New Orleans Trial Reveals The Plaintiff Recruitment Scheme Driving Up Your Insurance Bill

A federal fraud trial in New Orleans, LA has delivered a rare look inside the organized networks that manufacture personal injury lawsuits, and the testimony is damning. A cooperating witness described, under oath, a scheme in which recruiters were paid $1,000 per adult and $500 per child to place willing bodies into staged or fraudulent car crash claims. Adults commanded a higher price for a blunt reason: older people are more likely to show incidental findings on an MRI that plaintiff attorneys can present as injuries to demand larger settlements.

The participants didn’t communicate openly. Crashes were “chicken or fish.” Adult recruits were “Big Reds.” Children were “lil trout.” The coded language, displayed on a courtroom video screen, isn’t just evidence of criminal intent. It’s evidence of a mature, operational business. 
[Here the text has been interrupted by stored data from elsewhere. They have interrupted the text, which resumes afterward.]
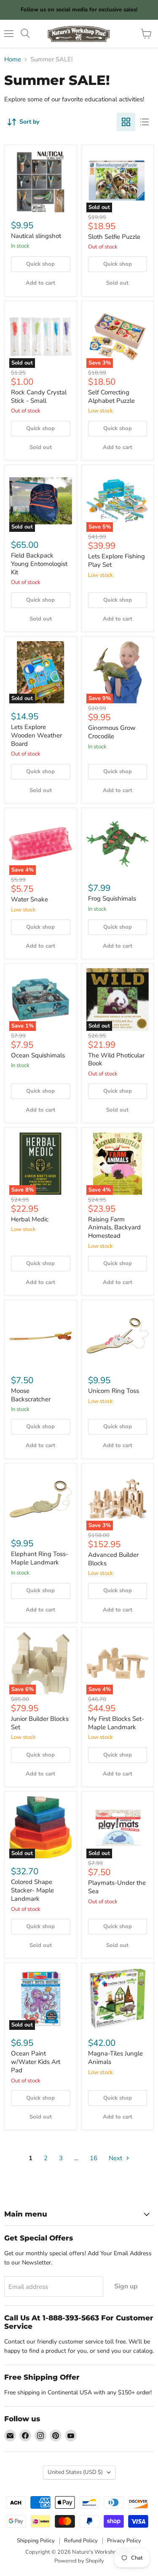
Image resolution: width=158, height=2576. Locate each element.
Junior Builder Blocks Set (40, 1723)
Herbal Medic (29, 1219)
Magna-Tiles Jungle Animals (115, 2057)
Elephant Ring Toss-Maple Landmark (39, 1558)
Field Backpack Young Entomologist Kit (39, 563)
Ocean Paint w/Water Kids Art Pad (35, 2061)
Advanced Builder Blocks (113, 1559)
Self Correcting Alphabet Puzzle (111, 396)
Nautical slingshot (36, 236)
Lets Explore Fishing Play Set (116, 560)
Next (116, 2158)
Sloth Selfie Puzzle (114, 237)
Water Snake (29, 899)
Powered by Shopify (79, 2561)
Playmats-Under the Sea (117, 1886)
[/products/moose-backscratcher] (40, 1336)
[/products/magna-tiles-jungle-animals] (117, 1999)
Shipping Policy (36, 2540)
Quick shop (40, 264)
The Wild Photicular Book (116, 1059)
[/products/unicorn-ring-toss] (117, 1336)
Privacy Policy (124, 2540)
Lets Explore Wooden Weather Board (36, 735)
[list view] (144, 122)
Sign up (126, 2286)
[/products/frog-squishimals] (117, 844)
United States (75, 2472)
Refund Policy (81, 2540)
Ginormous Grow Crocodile (112, 732)
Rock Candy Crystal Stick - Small (39, 396)
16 (93, 2158)
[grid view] (126, 122)
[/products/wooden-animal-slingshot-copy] (40, 181)
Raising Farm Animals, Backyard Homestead (114, 1227)
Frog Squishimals (112, 898)
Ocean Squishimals (38, 1055)
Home (12, 59)
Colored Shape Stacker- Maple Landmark (32, 1890)
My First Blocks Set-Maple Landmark (116, 1723)
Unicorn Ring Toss (113, 1391)
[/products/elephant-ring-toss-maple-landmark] (40, 1499)
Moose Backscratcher (31, 1395)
Commercial truck crashes were the most coveted targets. Federal law requires trucking companies to carry $1 million in liability coverage. That gap transforms a staged truck collision into a high-value litigation event. Surgeries, which dramatically inflate claimed damages, were deliberately engineered into these cases. As The Advocate explained, they make commercial vehicle crashes “a coveted commodity among personal injury lawyers.”

The harm doesn’t stop at the fraud itself. When insurers can’t reliably distinguish manufactured claims from legitimate ones, they raise premiums for everyone. Louisiana already ranks among the most expensive states in the country for auto insurance, and documented fraud is a material contributor. Honest policyholders subsidize this system whether they know it or not.

Criminal prosecution of individual bad actors is necessary but insufficient. The whole scheme still survives because the financial incentives behind it remain intact: contingency fees, high liability limits, and law firms willing to accept cases generated by paid recruiters in violation of bar ethics rules. Real reform demands more transparency throughout the legal process.